O que o STF decidiu sobre as leis estaduais
O entendimento trata de normas estaduais que criavam requisitos adicionais para a inclusão de consumidores inadimplentes em cadastros de proteção ao crédito. Duas exigências foram consideradas inconstitucionais: a comunicação prévia por carta registrada com aviso de recebimento e o chamado prazo de tolerância, que impediria a inscrição imediata do nome do devedor.
Na prática, o Estado-membro não pode criar barreiras próprias ao funcionamento dos cadastros de crédito além do que já prevê a legislação federal. A negativação do consumidor inadimplente pode ocorrer de imediato, sem que a lei estadual imponha carência ou forma qualificada de notificação.
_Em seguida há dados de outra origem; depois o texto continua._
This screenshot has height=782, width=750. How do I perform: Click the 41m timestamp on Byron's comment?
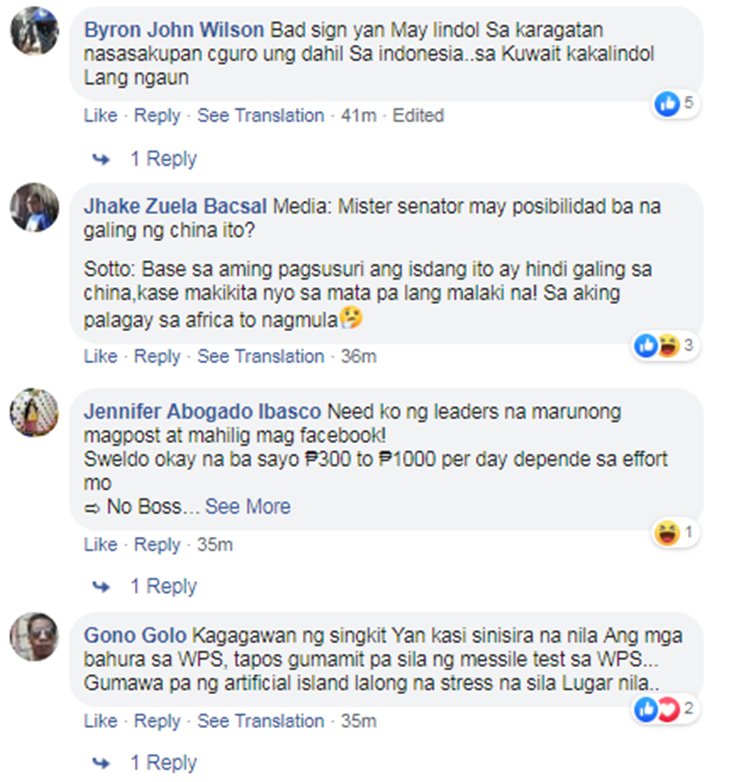(359, 116)
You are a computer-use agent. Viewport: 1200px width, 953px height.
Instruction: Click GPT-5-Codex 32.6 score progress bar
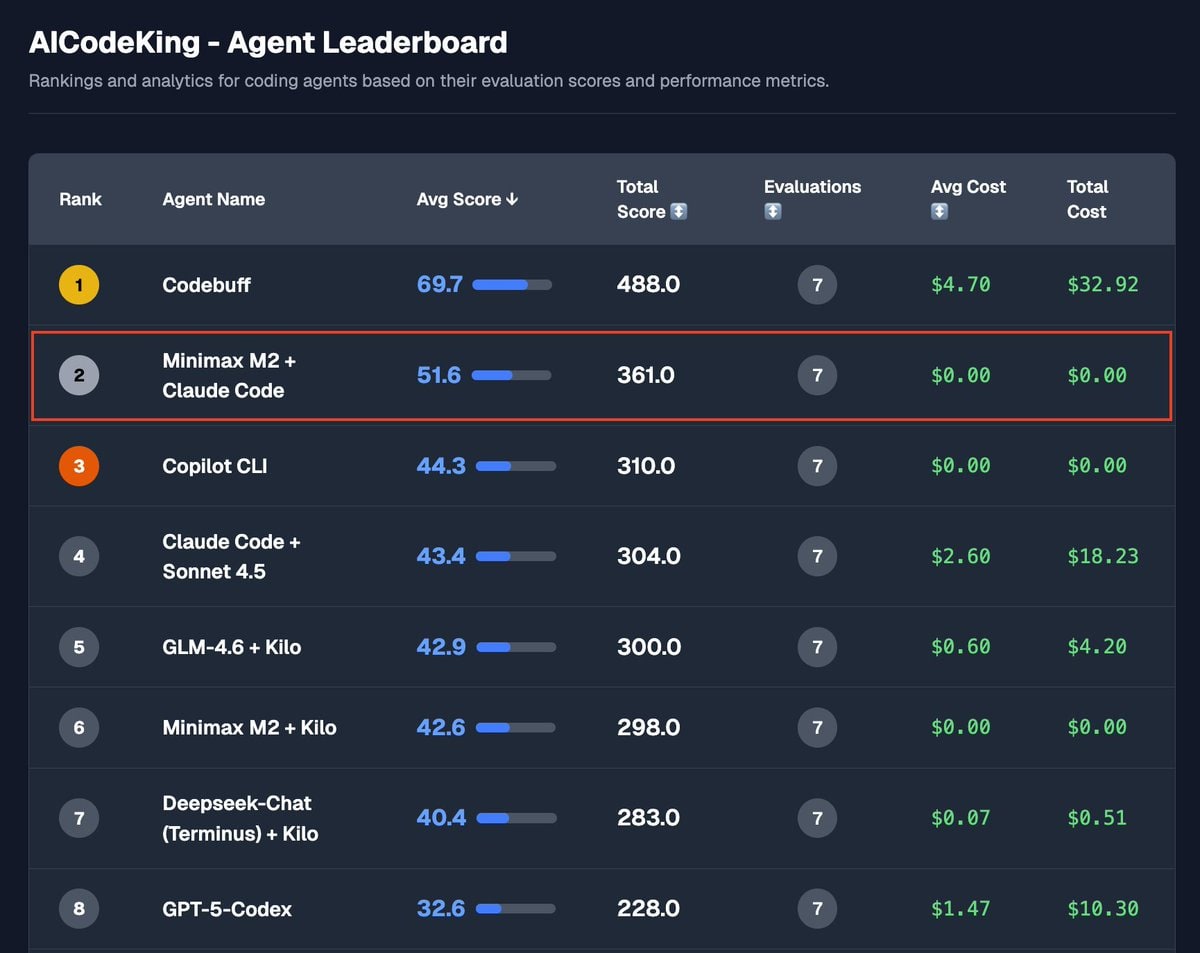tap(515, 909)
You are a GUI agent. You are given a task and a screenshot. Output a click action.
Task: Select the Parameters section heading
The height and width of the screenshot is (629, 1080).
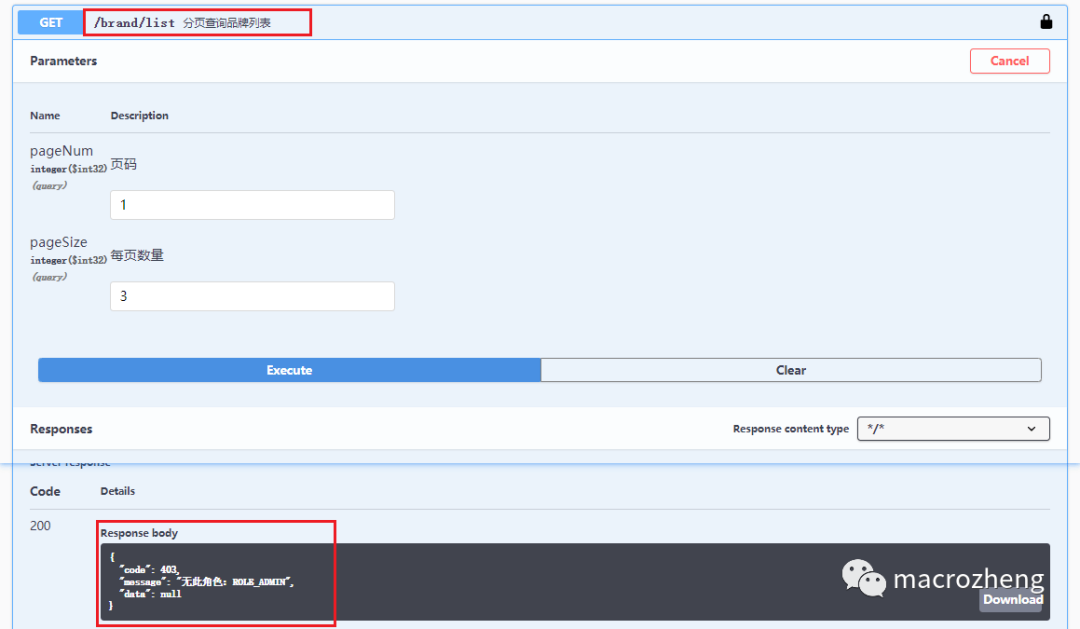63,61
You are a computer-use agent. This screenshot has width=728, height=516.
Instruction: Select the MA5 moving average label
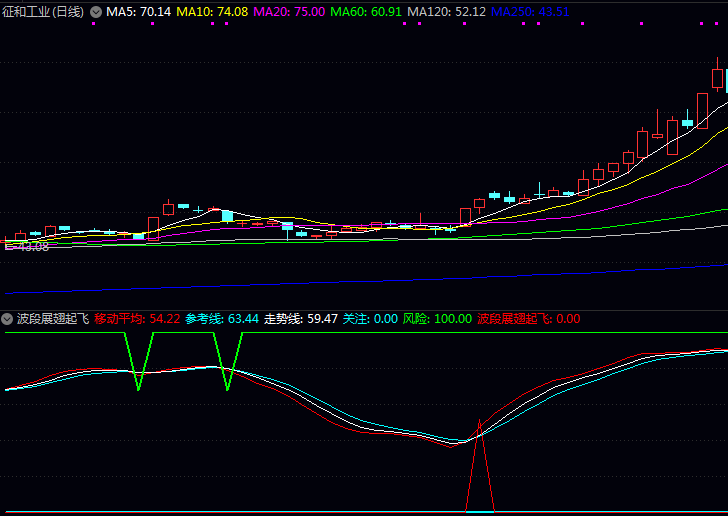click(139, 12)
E a alegação de retrocesso na proteção do consumidor
O STF também afastou o argumento de que a retirada dessas exigências violaria o princípio da vedação ao retrocesso. Segundo a decisão, a supressão da verificação prévia quanto à existência do crédito, à exigibilidade do título e à inadimplência do devedor não caracteriza retrocesso na proteção do consumidor.
Isso não significa que o consumidor fique sem proteção: as garantias da legislação federal, como o dever de comunicação previsto no Código de Defesa do Consumidor, continuam aplicáveis. O que a decisão veda é o acréscimo de requisitos por lei estadual, e os tribunais examinam caso a caso as situações concretas de negativação indevida.